Learning rate finder

Contains the LearningRateFinder class to aid with choosing the largest possible learning rate.

class vanguard.optimise.finder.LearningRateFinder(controller)[source]

Estimates the best learning rate for a controller/data combination.

Try an increasing geometric sequence of learning rates for a small number of iterations to find the best learning rate (i.e. the largest learning rate giving stable training).

Parameters:

controller (GPController)

__init__(controller)[source]

Initialise self.

Parameters:

controller (GPController) – An instantiated vanguard GP controller whose learning rate shall be optimised.

property best_learning_rate: float

Return the current best (lowest-loss) learning rate.

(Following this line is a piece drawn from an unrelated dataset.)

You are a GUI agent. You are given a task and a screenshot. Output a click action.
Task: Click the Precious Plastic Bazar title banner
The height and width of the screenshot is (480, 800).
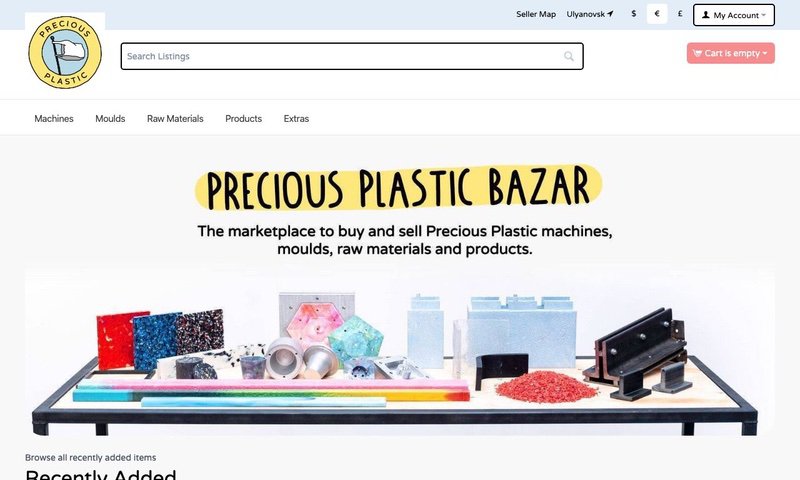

find(start_lr=1e-05, end_lr=10, num_divisions=100, max_iterations=20)[source]

Try the range of learning rates and record the loss obtained.

Parameters:
  • start_lr (float) – The smallest learning rate to try.

  • end_lr (float) – The largest learning rate to try.

  • num_divisions (int) – The number of learning rates to try.

  • max_iterations (int) – The top number of iterations of gradient descent to run for each learning rate.

Return type:

None

plot(**kwargs)[source]

Plot the obtained loss-vs-lr curve.

Return type:

None